The acting head of the Centers for Disease Control and Prevention (CDC) blocked the publication of a study on the effectiveness of COVID-19 vaccines, a Department of Health and Human Services (HHS) spokesperson confirmed.
The research was set to be published in the agency’s flagship Morbidity and Mortality Weekly Report (MMWR) on March 19, but Jay Bhattacharya, the director of the National Institutes of Health who has also been serving as acting CDC director, objected to the methodology used by the study authors.
“Scientific reports are routinely reviewed at multiple levels to ensure they meet the highest standards before publication,” HHS spokesperson Andrew Nixon said in a statement. “The MMWR’s editorial assessment identified concerns regarding the methodological approach to estimating vaccine effectiveness and the manuscript was not accepted for publication.”
Bhattacharya reportedly had concerns about using observational data to calculate vaccine effectiveness — meaning calculating effectiveness based on whether patients admitted to a hospital or emergency department with a positive COVID-19 test were vaccinated.
But experts have said that methodology has long been used to assess the effectiveness of vaccines against respiratory viruses, including in a study published on the effectiveness of the flu vaccine in the March 12 MMWR.
Bhattacharya was not named acting director until after that study had been submitted and accepted for publication.
The news of the rejected study, first reported by The Washington Post, comes as the Trump administration has been seeking to downplay efforts by HHS Secretary Robert F. Kennedy Jr. to roll back federal vaccine policies ahead of the midterm elections.
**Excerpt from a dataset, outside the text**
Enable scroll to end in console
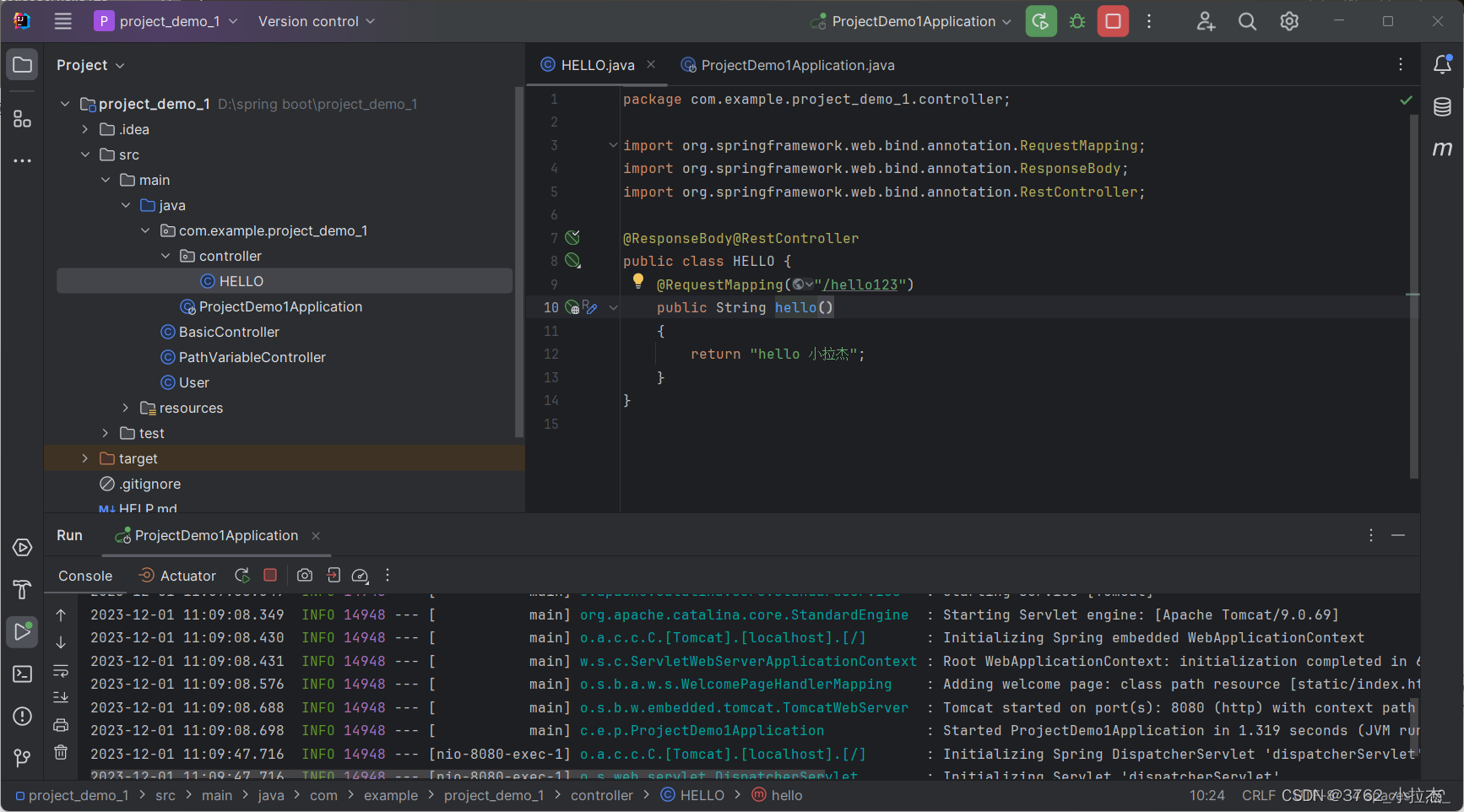Image resolution: width=1464 pixels, height=812 pixels. point(60,697)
Kennedy once called the COVID-19 shot “the deadliest vaccine ever made.” Last year, he said the CDC would no longer recommend it for pregnant women and healthy children.
An HHS official said Bhattacharya met with the authors of the study, but they declined to change their methodology. The official argued that prior infection, behavior and differences in who seeks care can affect results when studying respiratory viruses.
The CDC has been without a confirmed director since Susan Monarez was fired last August after clashing with Kennedy over vaccines. She had been on the job only a month. President Trump recently nominated Erica Schwartz as his third pick to lead the agency.
On Thursday, Sen. Richard Blumenthal (D-Conn.) sent a letter to Bhattacharya accusing him of politicizing science.
Blumenthal also demanded documents and information about the CDC scientific review process, including a list of all studies that have cleared the CDC’s scientific review process but have yet to be published in MMWR beginning on the first day of the Trump administration.